Stored records
** Begin **
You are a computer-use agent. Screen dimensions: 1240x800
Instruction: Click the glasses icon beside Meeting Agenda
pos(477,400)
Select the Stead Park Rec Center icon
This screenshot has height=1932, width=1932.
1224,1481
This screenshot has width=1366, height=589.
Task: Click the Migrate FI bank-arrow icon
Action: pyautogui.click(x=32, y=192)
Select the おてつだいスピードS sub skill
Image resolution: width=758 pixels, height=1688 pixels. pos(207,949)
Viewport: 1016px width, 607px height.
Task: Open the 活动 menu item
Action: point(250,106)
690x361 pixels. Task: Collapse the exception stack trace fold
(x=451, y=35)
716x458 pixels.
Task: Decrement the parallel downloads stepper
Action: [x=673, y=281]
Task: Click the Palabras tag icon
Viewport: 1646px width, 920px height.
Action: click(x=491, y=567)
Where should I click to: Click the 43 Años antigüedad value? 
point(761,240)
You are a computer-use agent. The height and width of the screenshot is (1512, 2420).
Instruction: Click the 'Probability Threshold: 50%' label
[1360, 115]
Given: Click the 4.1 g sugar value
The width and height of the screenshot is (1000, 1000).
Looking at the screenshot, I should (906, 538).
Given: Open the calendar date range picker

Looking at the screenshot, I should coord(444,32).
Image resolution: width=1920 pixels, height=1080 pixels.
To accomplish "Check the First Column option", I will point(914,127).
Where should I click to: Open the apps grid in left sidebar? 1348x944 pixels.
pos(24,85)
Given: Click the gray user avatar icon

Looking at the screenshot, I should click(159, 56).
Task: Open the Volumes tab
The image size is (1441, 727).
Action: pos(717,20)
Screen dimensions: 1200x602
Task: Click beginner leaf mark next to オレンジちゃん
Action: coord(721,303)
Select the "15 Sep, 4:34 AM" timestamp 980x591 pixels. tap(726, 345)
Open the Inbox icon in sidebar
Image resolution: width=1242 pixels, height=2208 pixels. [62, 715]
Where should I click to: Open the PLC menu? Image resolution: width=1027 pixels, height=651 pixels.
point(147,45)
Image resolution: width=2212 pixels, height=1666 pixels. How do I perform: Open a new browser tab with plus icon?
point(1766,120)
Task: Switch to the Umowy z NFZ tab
** End **
Rewrite the whole listing, changing every "Instruction" to "Command" and leaving all other text untouched.

RESULT BELOW =
You are a computer-use agent. Screen dimensions: 1240x800
Command: Click the glasses icon beside Meeting Agenda
pos(477,400)
Select the Stead Park Rec Center icon
This screenshot has height=1932, width=1932.
1224,1481
This screenshot has width=1366, height=589.
Task: Click the Migrate FI bank-arrow icon
Action: pyautogui.click(x=32, y=192)
Select the おてつだいスピードS sub skill
Image resolution: width=758 pixels, height=1688 pixels. pos(207,949)
Viewport: 1016px width, 607px height.
Task: Open the 活动 menu item
Action: point(250,106)
690x361 pixels. Task: Collapse the exception stack trace fold
(x=451, y=35)
716x458 pixels.
Task: Decrement the parallel downloads stepper
Action: [x=673, y=281]
Task: Click the Palabras tag icon
Viewport: 1646px width, 920px height.
Action: click(x=491, y=567)
Where should I click to: Click the 43 Años antigüedad value? 
point(761,240)
You are a computer-use agent. The height and width of the screenshot is (1512, 2420).
Command: Click the 'Probability Threshold: 50%' label
[1360, 115]
Given: Click the 4.1 g sugar value
The width and height of the screenshot is (1000, 1000).
Looking at the screenshot, I should (906, 538).
Given: Open the calendar date range picker

Looking at the screenshot, I should coord(444,32).
Image resolution: width=1920 pixels, height=1080 pixels.
To accomplish "Check the First Column option", I will point(914,127).
Where should I click to: Open the apps grid in left sidebar? 1348x944 pixels.
pos(24,85)
Given: Click the gray user avatar icon

Looking at the screenshot, I should click(159, 56).
Task: Open the Volumes tab
The image size is (1441, 727).
Action: pos(717,20)
Screen dimensions: 1200x602
Task: Click beginner leaf mark next to オレンジちゃん
Action: coord(721,303)
Select the "15 Sep, 4:34 AM" timestamp 980x591 pixels. tap(726, 345)
Open the Inbox icon in sidebar
Image resolution: width=1242 pixels, height=2208 pixels. [62, 715]
Where should I click to: Open the PLC menu? Image resolution: width=1027 pixels, height=651 pixels.
point(147,45)
Image resolution: width=2212 pixels, height=1666 pixels. How do I perform: Open a new browser tab with plus icon?
point(1766,120)
Task: Switch to the Umowy z NFZ tab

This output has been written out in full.